The Camp Randall 100 honors a prestigious group of 100 people who shaped the first century of Camp Randall Stadium. Wisconsin Athletics will reveal a new honoree every day from May 24 until the Badgers’ 2017 opening game on Sept. 1 against Utah State.
The stocky Union Grove protégé ran like a midnight express, lowering the boom like a miniature Ameche when cornered …
— Wisconsin State Journal sportswriter
Monte McCormick on Lou Holland
Heading into the highly-anticipated 1962 matchup between No. 8 Wisconsin and No. 1 Northwestern, much of the pregame talk centered around the respective teams’ passing combinations. The Wildcats boasted All-America candidates in quarterback Tom Myers and receiver Paul Flatley while the Badgers countered with Ron Vander Kelen and Pat Richter. But it was running back Lou Holland who starred as a spark plug on offense for UW.
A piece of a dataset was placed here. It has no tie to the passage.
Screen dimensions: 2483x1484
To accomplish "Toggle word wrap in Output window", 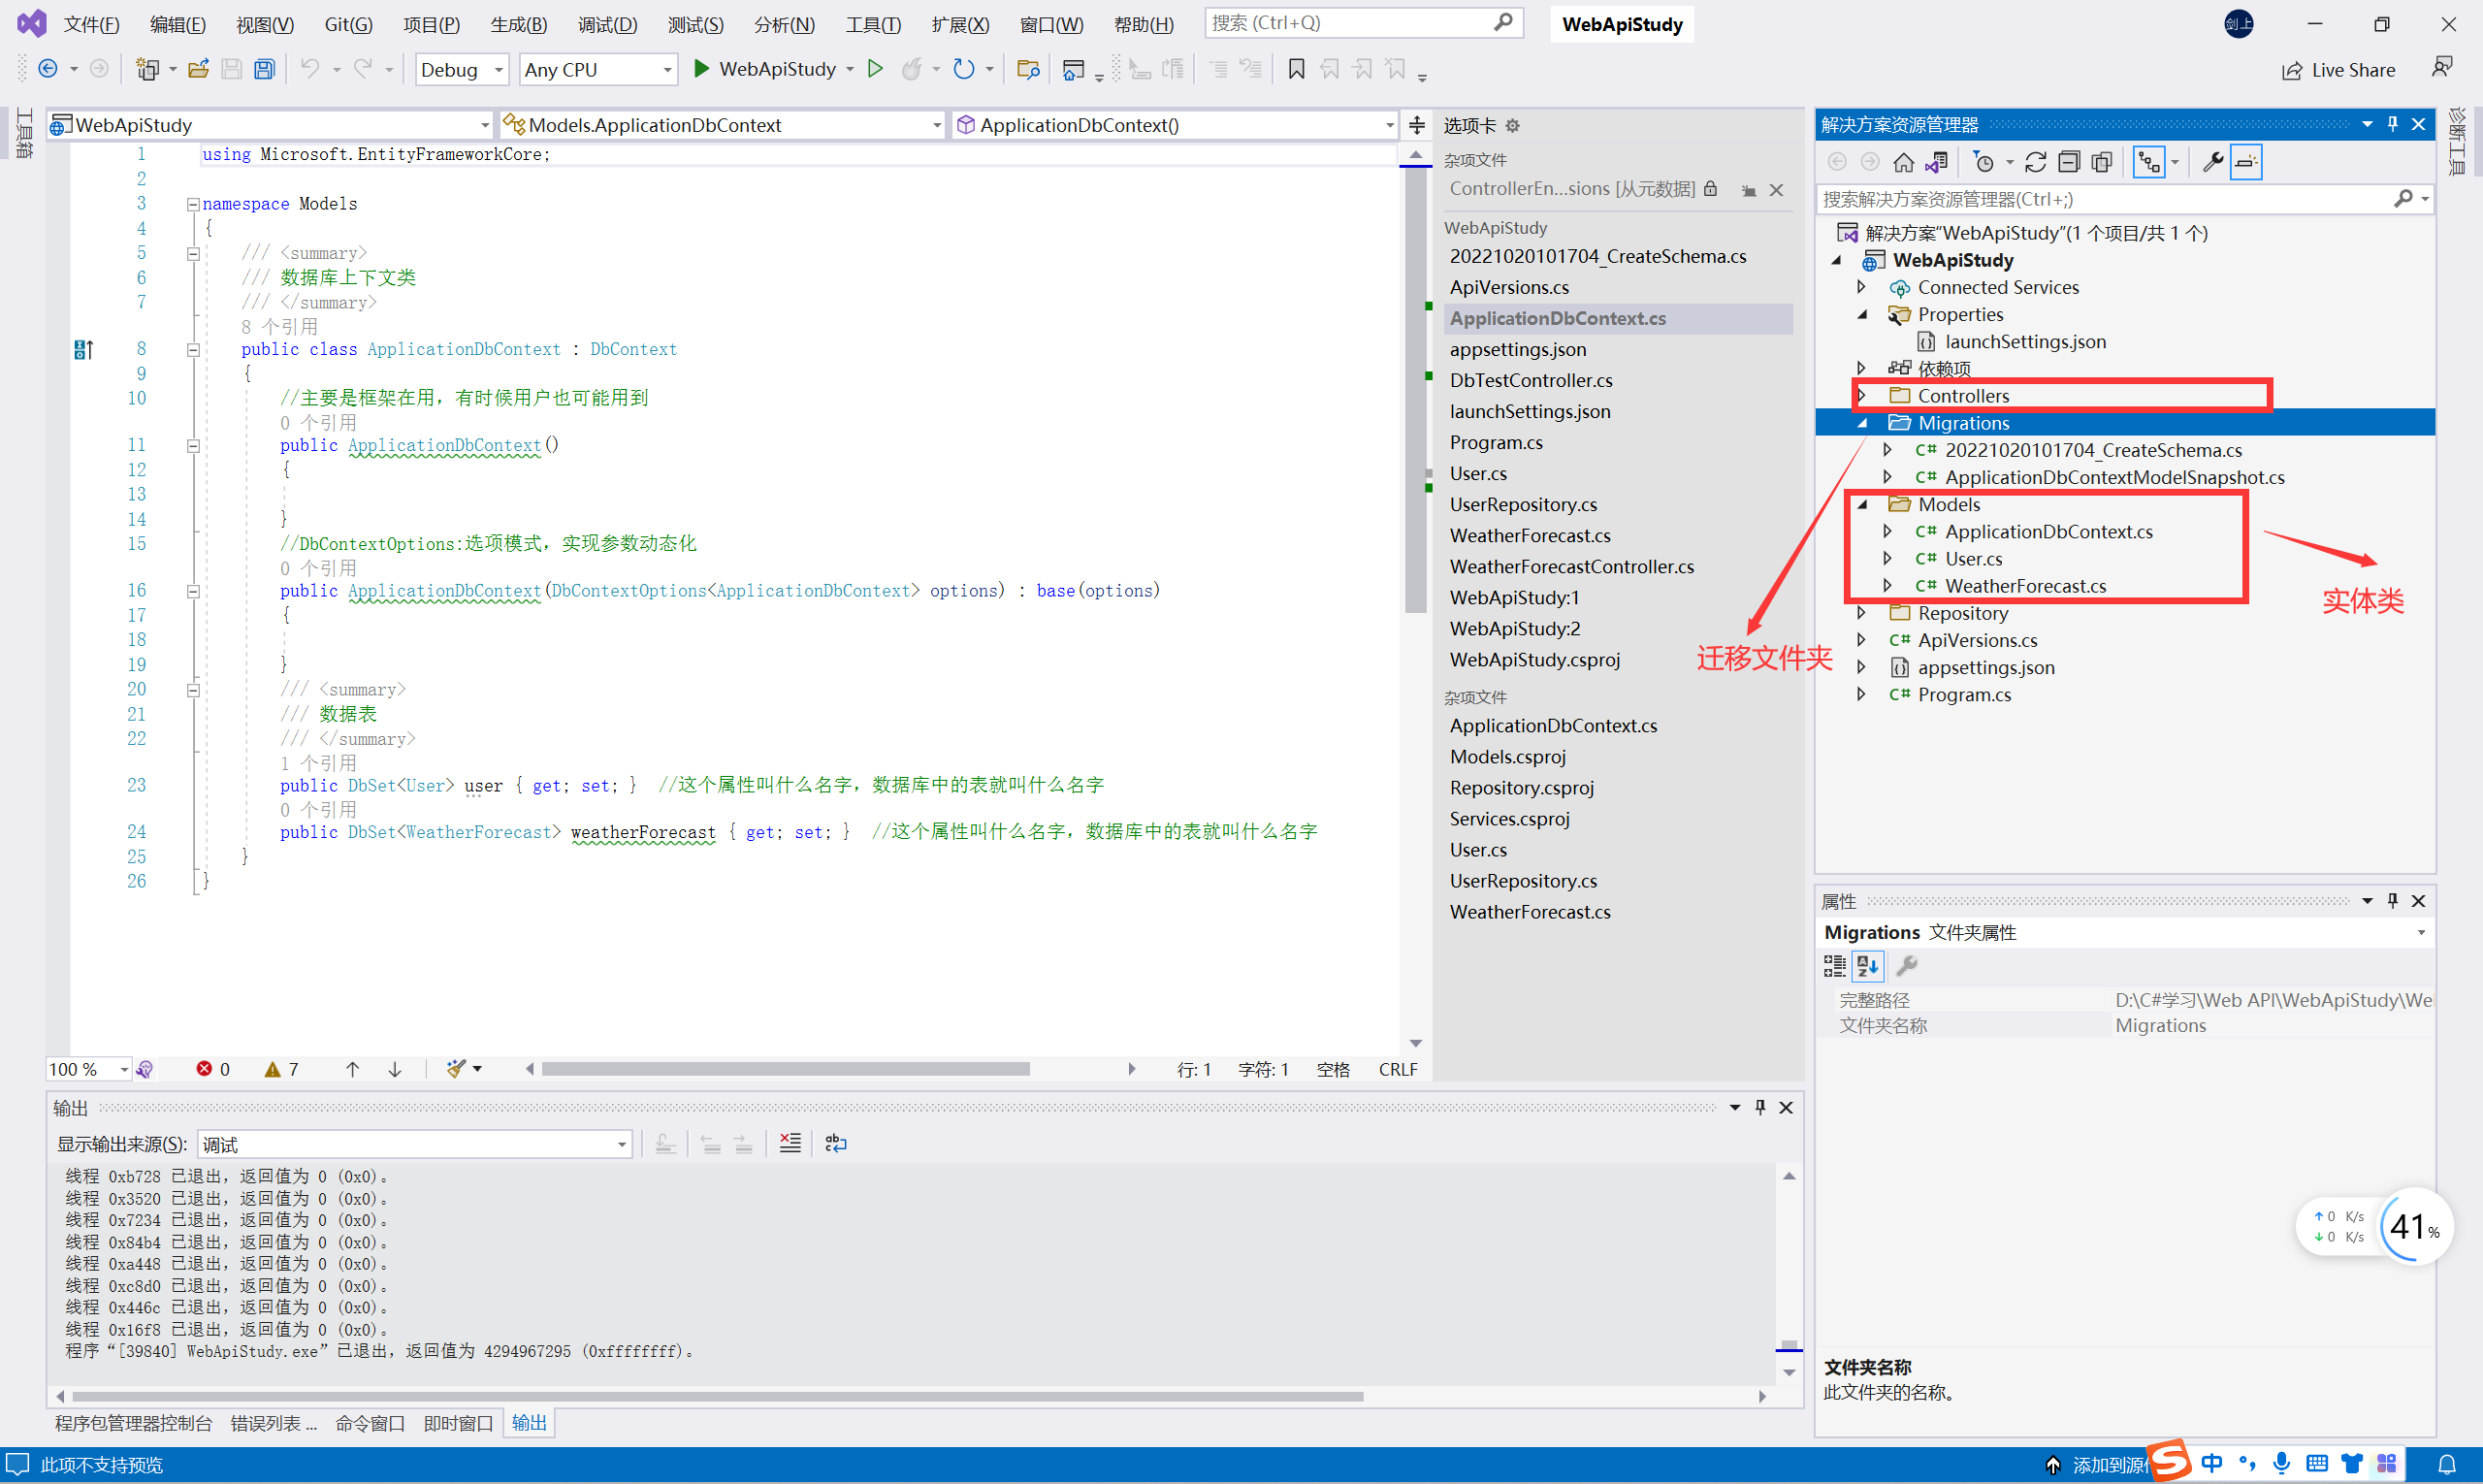I will click(836, 1144).
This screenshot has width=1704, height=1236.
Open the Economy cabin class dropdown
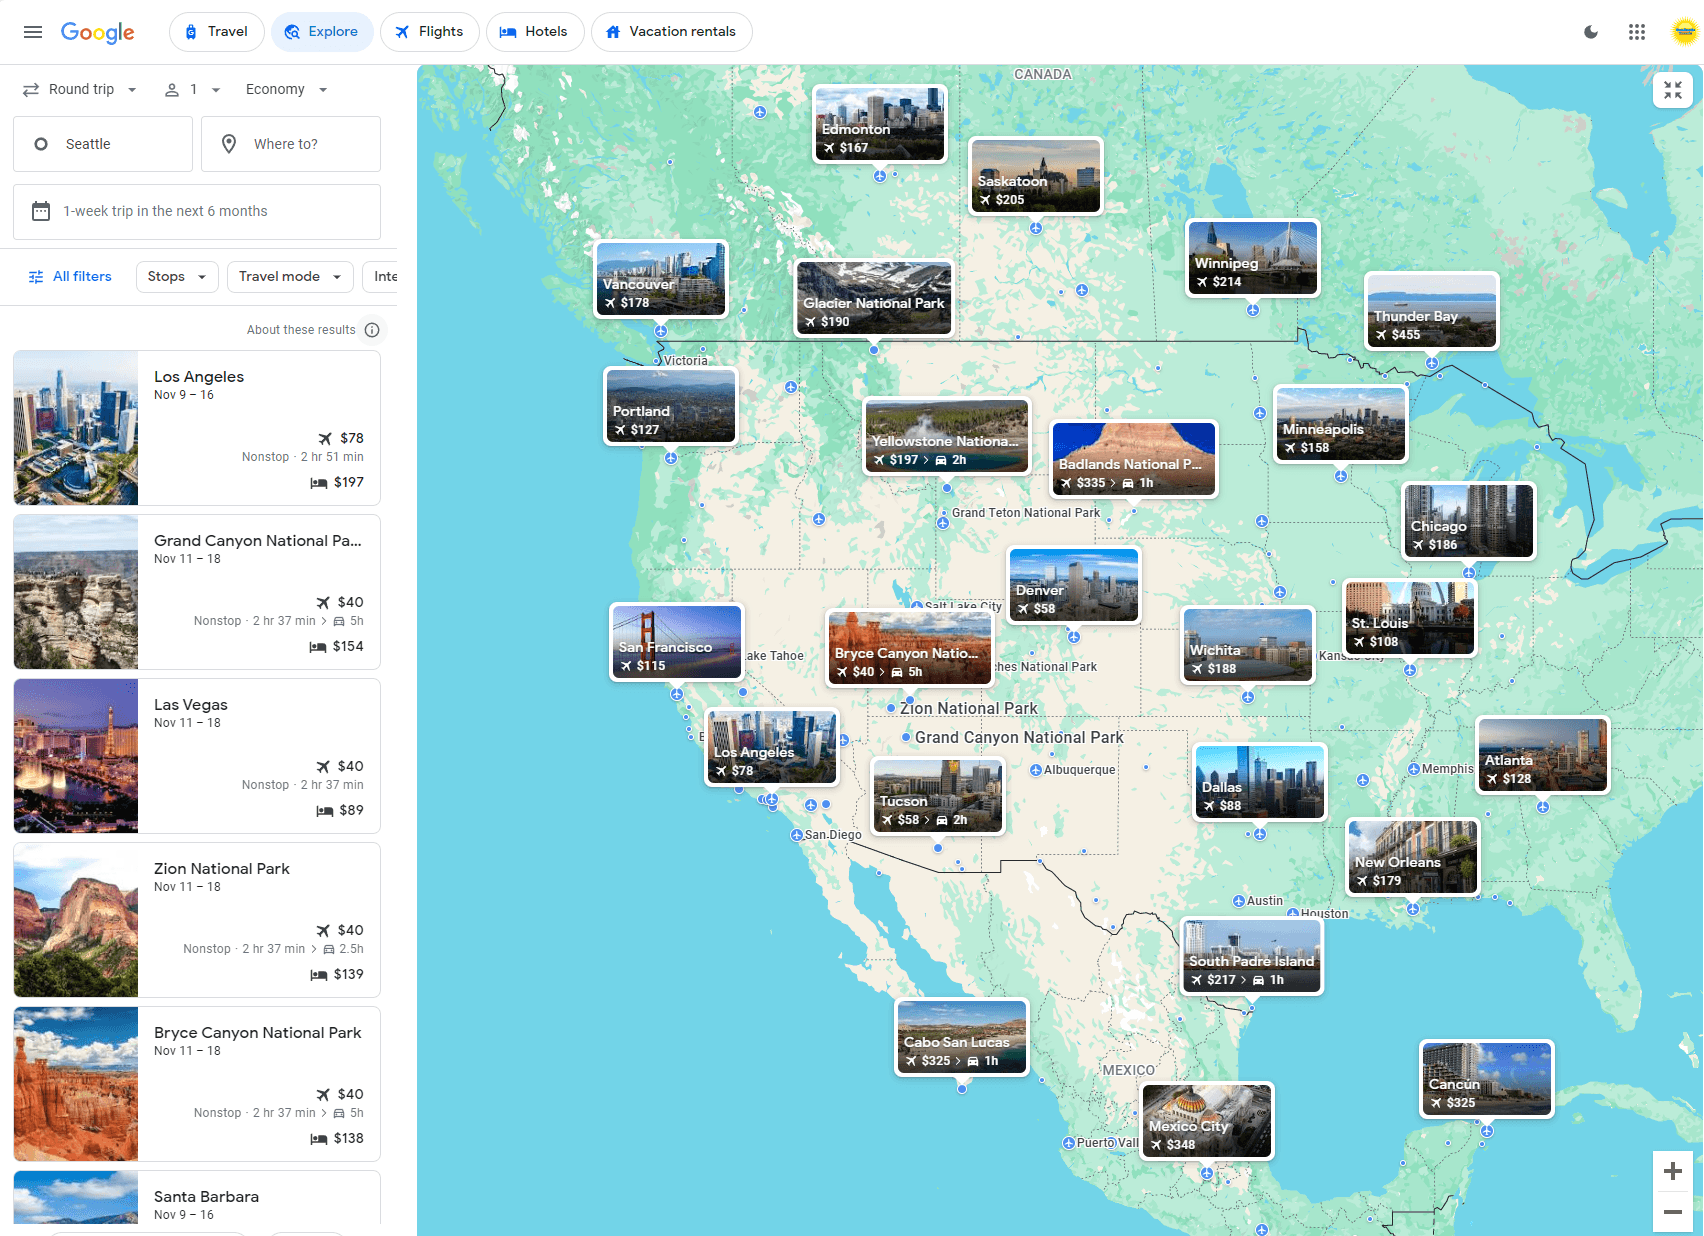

The stocky Union Grove protégé ran like a midnight express, lowering the boom like a miniature Ameche when cornered, wrote Monte McCormick of the Wisconsin State Journal in the next day’s paper.
The Badgers drew first blood, scoring on their opening possession. The 14-play, 86-yard drive set the tone for the rest of the game. Holland was explosive from the start, taking a handoff around right tackle and exploding for nine yards on the first play. Later in the drive, he had rushes of 11 and 12 yards to help set up an 11-yard TD pass from Vander Kelen to Gary Kroner.
A second-quarter field goal gave Wisconsin a 10-0 lead heading into halftime. But what happened next would blow the game open and Holland was right in the middle of it.
UW began the second half with the ball and Kroner’s 45-yard kickoff return set the Badgers up in Northwestern territory. As he had to open the game, Holland again stunned the Wildcats on the first play, hauling in a 19-yard pass from Vander Kelen. Two plays later, Vander Kelen and Kroner hooked up again, this time for a 23-yard score.
The Badgers picked off Myers on Northwestern’s ensuing possession. Five plays later, Holland scored from nine yards out and the rout was on.
Following another Wildcats turnover on their next drive, Holland scored again, this time from four yards out. Just like that it was 31-0 Wisconsin, midway through the third quarter.
The three touchdown explosion in the early minutes of the third quarter was a sight to behold, wrote Oliver E. Kuechle of the Milwaukee Journal Sentinel. Everything went wrong for the embattled Wildcats, everything right for the eager Badgers.
Holland added an 11-yard touchdown reception late in the fourth quarter, giving him three scores on just 12 touches (10 carries and two catches) in what ended as a 37-6 win for the Badgers.
He continued to shine the next week, scoring a then school-record four touchdowns in a 35-6 romp over Illinois. But that explosive ability should not have come as a shock to anyone who was familiar with Holland.
That 1962 team went on to win the Big Ten championship and play in one of the greatest Rose Bowls in history, losing to USC, 42-37. And while Vander Kelen and Richter were the headliners on offense, it was Holland who led the team (and the Big Ten) with 12 touchdowns.
An all-around threat, he was the team’s third-leading rusher, carrying the ball 49 times for 273 yards (5.6 ypc.) and scoring nine TDs on the ground. He was also the second-leading receiver on the team (behind Richter) with 21 receptions for 219 yards and three scores. And he was the team’s primary returner, returning 13 punts for 169 yards and seven kickoffs for 203 yards. That adds up to 864 yards of total offense on just 90 touches, an average of 9.6 yards.
The following season, Holland again paced the Big Ten in scoring, accounting for seven touchdowns and 823 yards of total offense. He kicked off that senior season by scoring the Badgers’ first touchdown on a 78-yard run in the opener against Western Michigan. Holland was named first-team All-Big Ten that year. In 2011, he was inducted into the UW Athletics Hall of Fame.